11/24/2016

'MY WAY' by 星川あさこ

'MY WAY' by 星川あさこ

ナイスショップスーが主催するレーベル「Very Gois」。アートや音楽の可能性を追求する店舗同様、これまでもコンピレーションを通じ、音の多様なあり方を提示してきた彼らだが、その彼らが次にリリースしたのは一見音楽とは縁遠くさえ見える、岐阜在住のアーティスト、星川あさこの祖父の遺品であった。



「MY WAY」と名付けられたそのカセットはその名の通り、ジャズのスタンダードナンバーである「My Way」を集めたものだ。
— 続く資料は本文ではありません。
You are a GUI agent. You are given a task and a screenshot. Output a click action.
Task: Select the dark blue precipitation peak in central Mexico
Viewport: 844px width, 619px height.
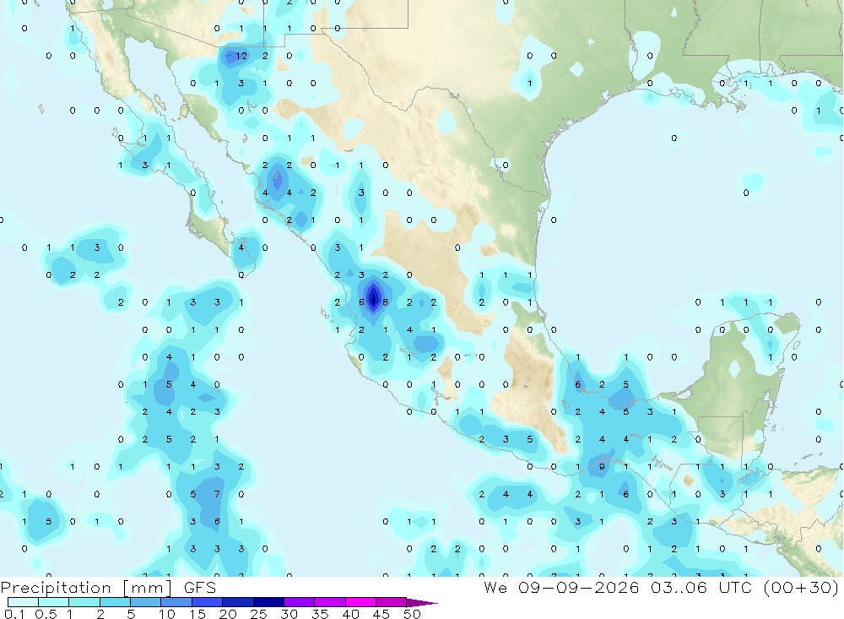tap(373, 297)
持ち主が亡くなった今となっては何故「My Way」をこれだけ集めていたのか、我々が知ることはできない。しかし、ジャズのスタンダードナンバーに耳を傾けながら、リスナーはその分からないはずの「何故」やこのカセットが歩んだ歴史についても耳を傾けることになる。
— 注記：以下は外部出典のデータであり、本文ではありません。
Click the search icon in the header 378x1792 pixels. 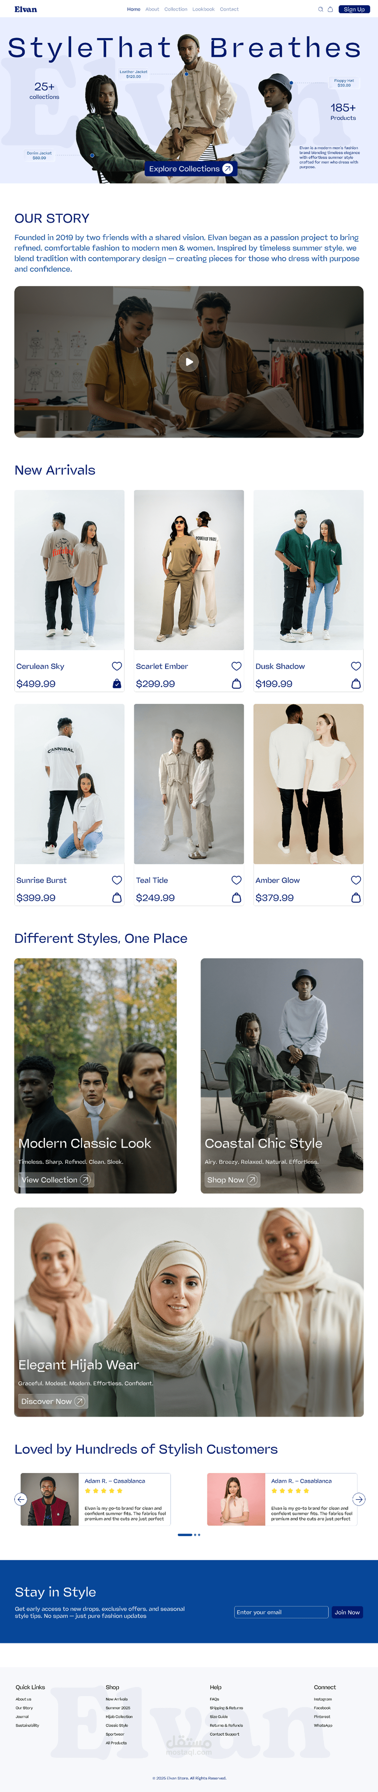pyautogui.click(x=320, y=9)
元の歌い手であるFrank Sinatraの歌唱とともに被さるヒスノイズの「音色」。録音時間や開始場所もバラバラな「My Way」のバリエーション。合間に入り込む自然音や足音、拍手、人の声。B面に収録されたVikki Carr。そして、再び繰り返される「My Way」から突如始まるアイヌ語講座。時期も時間も音もバラバラなこれらが「My Way」を手掛かりにして一つのまとまりとして成立したのはひとえに祖父の思考の流れをそこに感じることができるからだろう。
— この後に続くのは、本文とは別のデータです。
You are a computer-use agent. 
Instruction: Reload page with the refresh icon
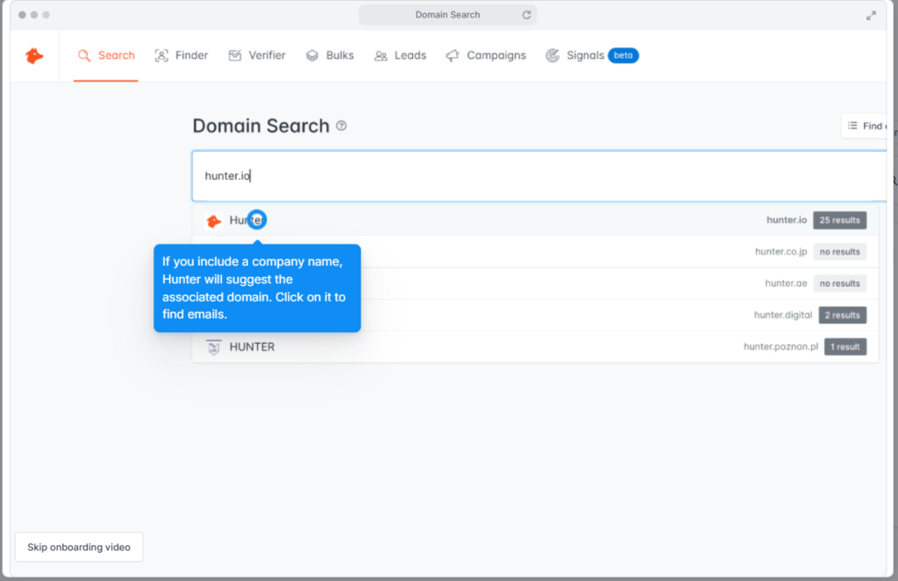[526, 15]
 いま船出が 近づくこの時に ふとたたずみ 私は振り返る 遠く旅して 歩いた若い日よ すべて心の決めたままに 愛と涙と ほほえみに溢れ いま思えば 楽しい思い出を 君に告げよう 迷わずに行くことを 君の心の決めたままに 私には愛する歌があるから 信じたこの道を 私は行くだけ すべては心の決めたままに 愛と涙と ほほえみに溢れ いま思えば 楽しい思い出を 君に告げよう 迷わずに行くことを 君の心の決めたままに 私には愛する歌があるから 信じたこの道を 私は行くだけ すべては心の決めたままに

こう、夭折したジャズシンガーである中島淳が訳した「My Way」の歌詞は、ある人が人生の終わりを迎えた時を想像しながら、この人生は決して間違っていないと自身や聴き手を肯定する美しい歌詞である。そして、この遺されたカセットを聴く我々もまた、彼女の祖父やこのカセットの音色が自分に届いた時間の厚みに思いを馳せながら、きっとこの人生を肯定できるような温もりをそこに感じるはずなのだ。